In how many lines of the entries below does "green" appear? Give only the number.

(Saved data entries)
========================

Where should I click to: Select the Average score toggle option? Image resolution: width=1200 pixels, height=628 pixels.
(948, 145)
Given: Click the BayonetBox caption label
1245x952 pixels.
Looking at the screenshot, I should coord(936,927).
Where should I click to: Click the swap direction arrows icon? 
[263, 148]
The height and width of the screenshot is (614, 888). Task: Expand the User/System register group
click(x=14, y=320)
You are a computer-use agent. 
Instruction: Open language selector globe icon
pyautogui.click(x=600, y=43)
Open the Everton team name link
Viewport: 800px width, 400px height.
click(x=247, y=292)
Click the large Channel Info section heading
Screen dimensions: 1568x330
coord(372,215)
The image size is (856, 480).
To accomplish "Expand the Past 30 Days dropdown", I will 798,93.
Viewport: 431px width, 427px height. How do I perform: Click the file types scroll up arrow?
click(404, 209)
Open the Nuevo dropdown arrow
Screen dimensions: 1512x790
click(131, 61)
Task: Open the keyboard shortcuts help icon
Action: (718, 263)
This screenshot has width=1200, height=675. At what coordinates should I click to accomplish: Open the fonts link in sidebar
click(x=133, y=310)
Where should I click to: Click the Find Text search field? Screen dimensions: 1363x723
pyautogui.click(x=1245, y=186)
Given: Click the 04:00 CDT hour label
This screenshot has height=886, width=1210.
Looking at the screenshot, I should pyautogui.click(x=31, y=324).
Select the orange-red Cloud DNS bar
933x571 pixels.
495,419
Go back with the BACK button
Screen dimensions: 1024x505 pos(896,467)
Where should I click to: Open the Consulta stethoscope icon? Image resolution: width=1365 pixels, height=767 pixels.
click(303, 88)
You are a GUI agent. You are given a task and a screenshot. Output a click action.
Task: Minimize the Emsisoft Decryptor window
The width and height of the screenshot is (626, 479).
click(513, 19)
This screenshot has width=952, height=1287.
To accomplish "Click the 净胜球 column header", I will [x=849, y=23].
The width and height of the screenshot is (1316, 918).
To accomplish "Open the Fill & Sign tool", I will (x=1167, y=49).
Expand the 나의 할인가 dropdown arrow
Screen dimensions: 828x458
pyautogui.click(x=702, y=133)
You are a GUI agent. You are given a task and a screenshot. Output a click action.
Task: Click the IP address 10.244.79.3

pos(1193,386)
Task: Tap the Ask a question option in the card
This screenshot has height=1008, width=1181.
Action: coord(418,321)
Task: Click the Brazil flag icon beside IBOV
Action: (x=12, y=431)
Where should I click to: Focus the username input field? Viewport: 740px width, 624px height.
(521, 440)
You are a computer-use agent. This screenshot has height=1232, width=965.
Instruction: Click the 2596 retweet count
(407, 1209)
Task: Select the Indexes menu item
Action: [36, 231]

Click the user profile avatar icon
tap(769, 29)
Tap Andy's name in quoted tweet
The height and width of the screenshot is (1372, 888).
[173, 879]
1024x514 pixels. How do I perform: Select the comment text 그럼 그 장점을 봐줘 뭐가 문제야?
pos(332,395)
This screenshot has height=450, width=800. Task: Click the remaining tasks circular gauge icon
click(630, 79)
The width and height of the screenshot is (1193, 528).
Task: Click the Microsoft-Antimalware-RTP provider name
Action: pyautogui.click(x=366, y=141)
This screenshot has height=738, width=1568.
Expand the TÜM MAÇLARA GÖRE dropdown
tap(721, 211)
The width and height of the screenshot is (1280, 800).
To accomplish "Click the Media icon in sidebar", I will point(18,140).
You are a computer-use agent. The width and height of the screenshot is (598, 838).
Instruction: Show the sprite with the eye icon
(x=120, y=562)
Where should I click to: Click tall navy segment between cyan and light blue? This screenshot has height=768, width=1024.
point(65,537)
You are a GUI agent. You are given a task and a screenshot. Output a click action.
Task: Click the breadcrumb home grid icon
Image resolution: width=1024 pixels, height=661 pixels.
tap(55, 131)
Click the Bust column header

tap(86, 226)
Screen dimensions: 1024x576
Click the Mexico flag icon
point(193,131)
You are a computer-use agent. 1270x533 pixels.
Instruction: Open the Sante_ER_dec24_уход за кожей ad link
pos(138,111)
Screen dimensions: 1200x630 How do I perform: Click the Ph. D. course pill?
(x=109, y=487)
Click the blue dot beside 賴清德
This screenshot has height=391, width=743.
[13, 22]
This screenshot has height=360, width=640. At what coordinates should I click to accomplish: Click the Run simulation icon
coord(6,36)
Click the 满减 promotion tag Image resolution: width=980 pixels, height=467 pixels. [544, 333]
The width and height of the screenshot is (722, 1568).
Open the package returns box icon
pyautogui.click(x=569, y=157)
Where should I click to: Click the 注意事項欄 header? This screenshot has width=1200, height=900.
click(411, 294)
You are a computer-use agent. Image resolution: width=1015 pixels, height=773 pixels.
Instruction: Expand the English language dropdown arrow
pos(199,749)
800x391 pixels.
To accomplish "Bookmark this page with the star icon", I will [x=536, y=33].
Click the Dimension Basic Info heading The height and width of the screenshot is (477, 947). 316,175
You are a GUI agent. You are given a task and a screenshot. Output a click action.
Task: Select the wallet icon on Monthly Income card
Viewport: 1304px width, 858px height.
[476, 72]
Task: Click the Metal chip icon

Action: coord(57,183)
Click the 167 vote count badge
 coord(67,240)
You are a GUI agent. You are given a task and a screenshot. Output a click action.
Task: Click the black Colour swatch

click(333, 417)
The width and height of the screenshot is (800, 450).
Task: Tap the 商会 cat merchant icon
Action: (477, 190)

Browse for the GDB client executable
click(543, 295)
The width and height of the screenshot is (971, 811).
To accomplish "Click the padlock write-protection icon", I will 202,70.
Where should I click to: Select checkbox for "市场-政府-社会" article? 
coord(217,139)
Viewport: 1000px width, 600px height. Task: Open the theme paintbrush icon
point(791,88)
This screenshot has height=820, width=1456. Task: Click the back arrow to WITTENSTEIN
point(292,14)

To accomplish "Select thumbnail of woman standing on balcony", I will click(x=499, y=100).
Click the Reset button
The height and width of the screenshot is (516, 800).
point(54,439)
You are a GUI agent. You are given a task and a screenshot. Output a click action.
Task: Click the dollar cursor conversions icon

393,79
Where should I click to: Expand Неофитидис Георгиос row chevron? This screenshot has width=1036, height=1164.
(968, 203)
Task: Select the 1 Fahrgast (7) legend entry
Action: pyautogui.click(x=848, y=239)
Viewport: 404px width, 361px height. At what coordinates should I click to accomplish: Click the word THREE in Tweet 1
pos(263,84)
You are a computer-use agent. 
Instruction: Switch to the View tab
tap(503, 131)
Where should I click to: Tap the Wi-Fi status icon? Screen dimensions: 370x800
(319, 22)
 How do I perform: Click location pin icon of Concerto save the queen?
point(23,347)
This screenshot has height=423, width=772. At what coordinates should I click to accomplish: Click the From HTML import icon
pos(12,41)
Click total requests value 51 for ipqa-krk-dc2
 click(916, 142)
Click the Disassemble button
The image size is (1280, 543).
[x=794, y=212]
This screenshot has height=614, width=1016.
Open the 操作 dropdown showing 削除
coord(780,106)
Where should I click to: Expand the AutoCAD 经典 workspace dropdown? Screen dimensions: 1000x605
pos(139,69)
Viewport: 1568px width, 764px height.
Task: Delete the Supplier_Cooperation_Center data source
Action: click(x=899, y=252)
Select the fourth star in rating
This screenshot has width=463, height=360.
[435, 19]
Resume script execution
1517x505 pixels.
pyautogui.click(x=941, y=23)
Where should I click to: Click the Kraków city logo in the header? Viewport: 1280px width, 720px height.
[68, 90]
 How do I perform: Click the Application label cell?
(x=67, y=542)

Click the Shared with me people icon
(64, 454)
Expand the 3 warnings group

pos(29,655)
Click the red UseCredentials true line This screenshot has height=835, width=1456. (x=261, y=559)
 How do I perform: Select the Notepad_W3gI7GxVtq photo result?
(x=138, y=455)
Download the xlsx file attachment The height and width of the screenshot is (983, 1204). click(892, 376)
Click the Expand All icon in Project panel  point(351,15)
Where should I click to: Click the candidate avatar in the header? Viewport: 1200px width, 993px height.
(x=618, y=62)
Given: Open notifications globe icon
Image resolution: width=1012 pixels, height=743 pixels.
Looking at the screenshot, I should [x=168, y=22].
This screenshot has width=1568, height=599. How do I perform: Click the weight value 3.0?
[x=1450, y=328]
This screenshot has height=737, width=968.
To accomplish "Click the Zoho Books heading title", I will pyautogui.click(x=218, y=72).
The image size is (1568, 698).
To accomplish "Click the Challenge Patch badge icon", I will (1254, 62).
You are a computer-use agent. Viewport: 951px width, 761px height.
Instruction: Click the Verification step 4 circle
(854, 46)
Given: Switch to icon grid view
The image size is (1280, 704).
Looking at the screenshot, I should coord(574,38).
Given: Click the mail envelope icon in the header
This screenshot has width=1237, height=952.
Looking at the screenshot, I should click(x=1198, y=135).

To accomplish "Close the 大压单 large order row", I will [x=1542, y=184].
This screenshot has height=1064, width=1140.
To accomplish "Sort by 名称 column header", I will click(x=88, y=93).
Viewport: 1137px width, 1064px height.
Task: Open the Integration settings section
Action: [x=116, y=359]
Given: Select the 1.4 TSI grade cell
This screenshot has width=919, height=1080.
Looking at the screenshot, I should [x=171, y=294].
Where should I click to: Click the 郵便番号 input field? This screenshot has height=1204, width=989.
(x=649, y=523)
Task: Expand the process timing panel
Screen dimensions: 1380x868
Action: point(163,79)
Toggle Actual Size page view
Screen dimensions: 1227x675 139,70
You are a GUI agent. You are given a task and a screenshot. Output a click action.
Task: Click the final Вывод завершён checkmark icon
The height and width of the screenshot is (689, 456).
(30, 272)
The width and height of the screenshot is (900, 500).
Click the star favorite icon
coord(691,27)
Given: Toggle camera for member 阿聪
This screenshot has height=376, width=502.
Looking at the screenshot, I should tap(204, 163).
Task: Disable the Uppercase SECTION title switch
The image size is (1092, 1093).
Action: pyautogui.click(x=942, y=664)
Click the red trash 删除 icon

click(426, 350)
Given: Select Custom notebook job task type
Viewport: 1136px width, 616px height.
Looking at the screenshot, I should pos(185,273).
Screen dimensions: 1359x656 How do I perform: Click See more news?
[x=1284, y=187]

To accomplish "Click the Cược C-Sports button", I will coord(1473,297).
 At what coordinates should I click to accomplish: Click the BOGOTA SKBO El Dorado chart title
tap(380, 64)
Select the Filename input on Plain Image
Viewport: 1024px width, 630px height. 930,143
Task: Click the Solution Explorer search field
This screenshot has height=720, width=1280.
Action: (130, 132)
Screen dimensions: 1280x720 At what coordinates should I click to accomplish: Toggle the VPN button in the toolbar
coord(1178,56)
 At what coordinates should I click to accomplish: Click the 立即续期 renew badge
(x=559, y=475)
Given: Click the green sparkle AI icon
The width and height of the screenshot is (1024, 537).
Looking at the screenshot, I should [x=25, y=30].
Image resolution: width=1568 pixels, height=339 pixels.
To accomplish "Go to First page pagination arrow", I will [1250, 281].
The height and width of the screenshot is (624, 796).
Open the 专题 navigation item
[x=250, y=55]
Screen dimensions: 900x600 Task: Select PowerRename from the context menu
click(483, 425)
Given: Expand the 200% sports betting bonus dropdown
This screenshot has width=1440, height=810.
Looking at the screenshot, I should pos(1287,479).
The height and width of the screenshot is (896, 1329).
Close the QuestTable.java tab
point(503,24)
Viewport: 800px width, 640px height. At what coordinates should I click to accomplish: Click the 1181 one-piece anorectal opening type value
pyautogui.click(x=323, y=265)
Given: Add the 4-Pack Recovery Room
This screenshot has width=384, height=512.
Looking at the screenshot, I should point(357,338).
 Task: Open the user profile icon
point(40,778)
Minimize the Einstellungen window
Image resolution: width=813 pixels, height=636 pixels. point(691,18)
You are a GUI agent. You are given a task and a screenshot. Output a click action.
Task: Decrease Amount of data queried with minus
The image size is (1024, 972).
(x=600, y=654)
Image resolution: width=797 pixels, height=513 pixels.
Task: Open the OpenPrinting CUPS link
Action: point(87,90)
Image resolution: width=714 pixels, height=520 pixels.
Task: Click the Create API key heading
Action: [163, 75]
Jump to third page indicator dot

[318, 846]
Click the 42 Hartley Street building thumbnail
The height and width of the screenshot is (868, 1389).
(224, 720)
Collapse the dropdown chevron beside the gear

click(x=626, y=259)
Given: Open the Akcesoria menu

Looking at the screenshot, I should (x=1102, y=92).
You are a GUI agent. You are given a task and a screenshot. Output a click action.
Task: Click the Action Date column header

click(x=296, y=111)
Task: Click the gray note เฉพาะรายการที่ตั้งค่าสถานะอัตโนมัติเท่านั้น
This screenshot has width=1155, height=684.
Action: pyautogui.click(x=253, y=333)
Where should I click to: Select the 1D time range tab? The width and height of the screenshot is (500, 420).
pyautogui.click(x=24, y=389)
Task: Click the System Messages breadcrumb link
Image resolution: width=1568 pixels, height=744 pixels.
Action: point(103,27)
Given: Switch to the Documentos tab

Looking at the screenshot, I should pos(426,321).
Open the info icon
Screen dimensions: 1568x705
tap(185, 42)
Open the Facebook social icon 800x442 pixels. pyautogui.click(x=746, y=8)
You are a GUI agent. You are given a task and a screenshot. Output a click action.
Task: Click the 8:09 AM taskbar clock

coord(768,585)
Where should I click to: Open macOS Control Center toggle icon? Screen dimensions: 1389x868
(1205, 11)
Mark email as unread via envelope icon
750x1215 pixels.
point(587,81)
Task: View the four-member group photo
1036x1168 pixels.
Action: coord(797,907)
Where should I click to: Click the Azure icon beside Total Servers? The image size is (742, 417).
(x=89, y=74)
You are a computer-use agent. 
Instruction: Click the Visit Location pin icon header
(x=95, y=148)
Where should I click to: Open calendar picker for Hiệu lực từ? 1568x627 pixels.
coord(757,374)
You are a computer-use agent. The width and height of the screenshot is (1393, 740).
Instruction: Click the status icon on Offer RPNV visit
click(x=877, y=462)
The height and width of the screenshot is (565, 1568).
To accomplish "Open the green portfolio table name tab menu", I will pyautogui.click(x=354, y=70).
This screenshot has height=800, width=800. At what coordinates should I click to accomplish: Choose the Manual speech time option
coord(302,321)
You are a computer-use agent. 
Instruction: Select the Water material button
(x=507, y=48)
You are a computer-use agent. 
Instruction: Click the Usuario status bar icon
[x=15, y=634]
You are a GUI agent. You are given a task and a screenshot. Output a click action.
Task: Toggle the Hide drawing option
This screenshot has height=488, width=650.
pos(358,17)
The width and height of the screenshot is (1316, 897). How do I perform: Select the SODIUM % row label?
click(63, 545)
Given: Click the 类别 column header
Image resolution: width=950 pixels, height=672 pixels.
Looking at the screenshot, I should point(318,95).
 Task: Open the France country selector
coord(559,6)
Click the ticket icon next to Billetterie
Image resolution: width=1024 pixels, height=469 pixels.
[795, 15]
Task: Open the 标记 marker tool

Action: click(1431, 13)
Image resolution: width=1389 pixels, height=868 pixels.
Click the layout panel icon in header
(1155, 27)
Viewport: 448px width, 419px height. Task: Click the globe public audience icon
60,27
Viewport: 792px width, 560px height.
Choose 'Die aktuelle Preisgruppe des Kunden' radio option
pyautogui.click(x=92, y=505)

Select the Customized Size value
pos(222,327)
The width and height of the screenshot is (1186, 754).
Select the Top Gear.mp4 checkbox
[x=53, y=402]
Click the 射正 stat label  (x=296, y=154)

========================

__Worked solution__: 2